### Exercise instructions:
After finding the line with "Click the ENREGISTRER button", restate it and each remaining line of the material word for word, omitting every picture.

Segment Open

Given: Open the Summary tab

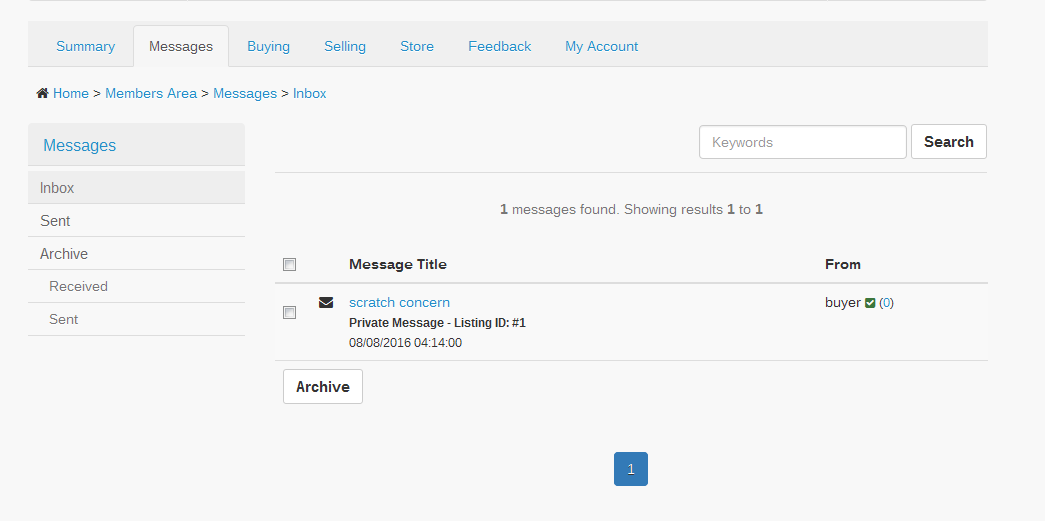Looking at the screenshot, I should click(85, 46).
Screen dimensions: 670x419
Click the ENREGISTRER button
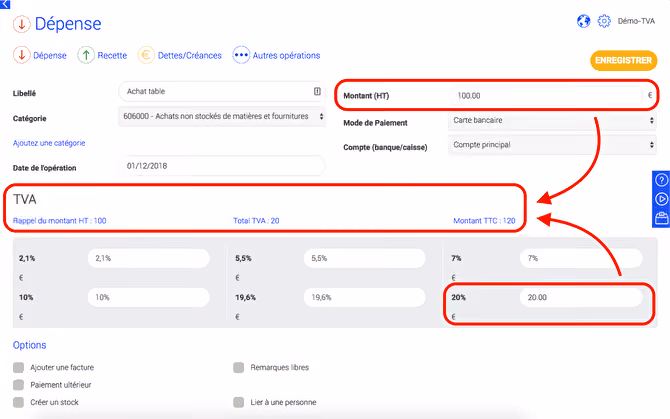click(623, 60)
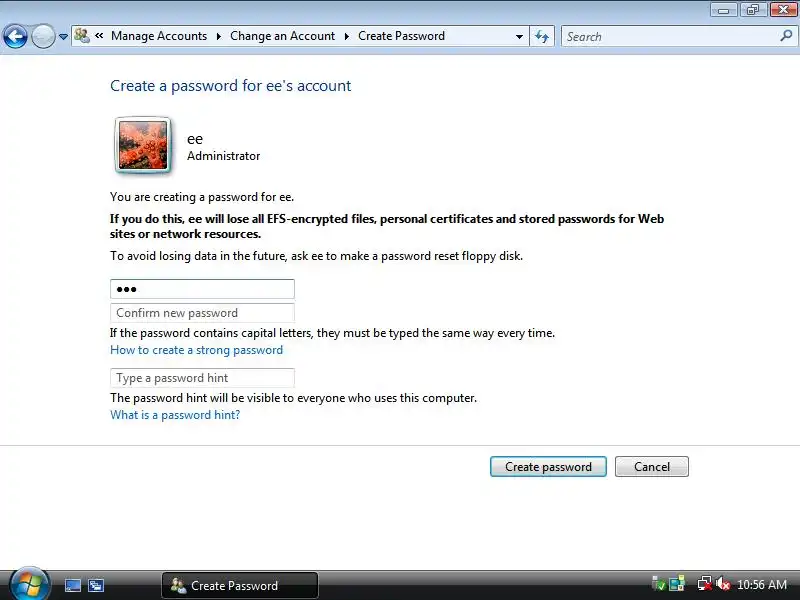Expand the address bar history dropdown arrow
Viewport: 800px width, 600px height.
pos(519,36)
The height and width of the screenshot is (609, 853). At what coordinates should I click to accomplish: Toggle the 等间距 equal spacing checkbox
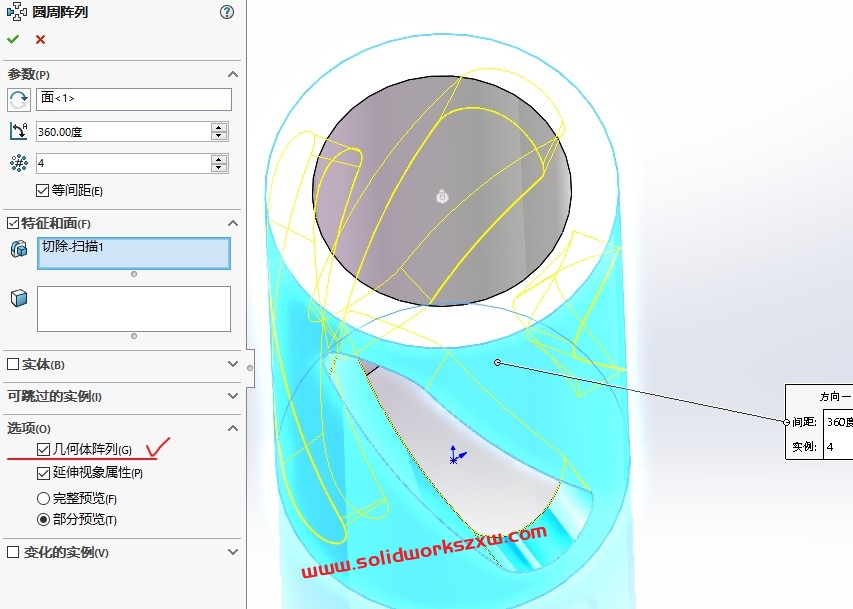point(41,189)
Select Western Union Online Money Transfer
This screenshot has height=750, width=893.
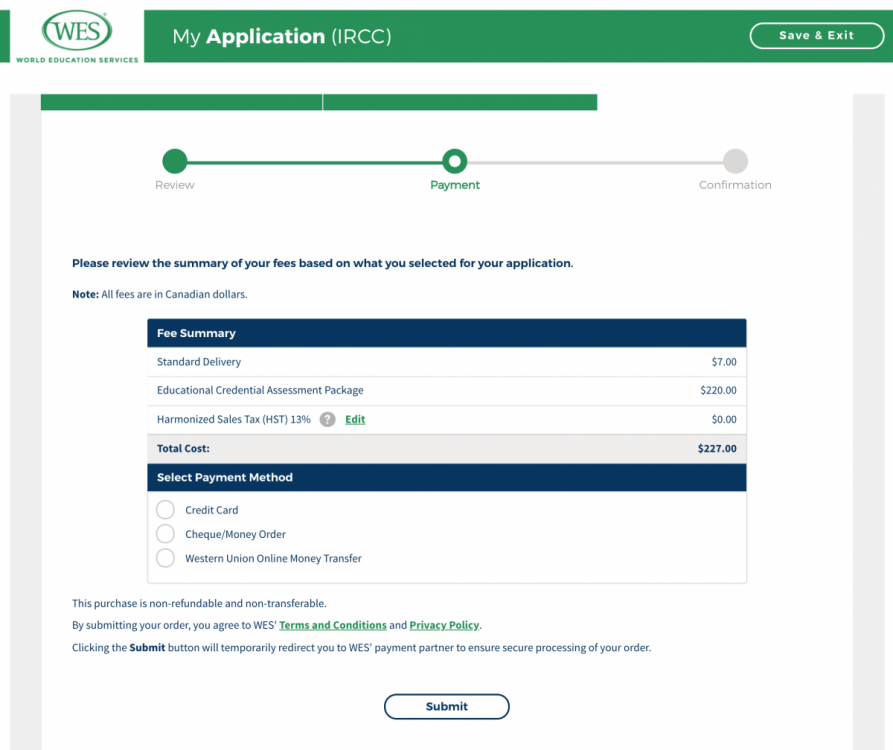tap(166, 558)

Segment Closed

### Answer space:
Click the ENREGISTRER button
click(623, 60)
Expand the address bar history dropdown arrow
Viewport: 800px width, 600px height.
pos(519,36)
The height and width of the screenshot is (609, 853). At what coordinates should I click to accomplish: Toggle the 等间距 equal spacing checkbox
point(41,189)
Select Western Union Online Money Transfer
This screenshot has height=750, width=893.
tap(166, 558)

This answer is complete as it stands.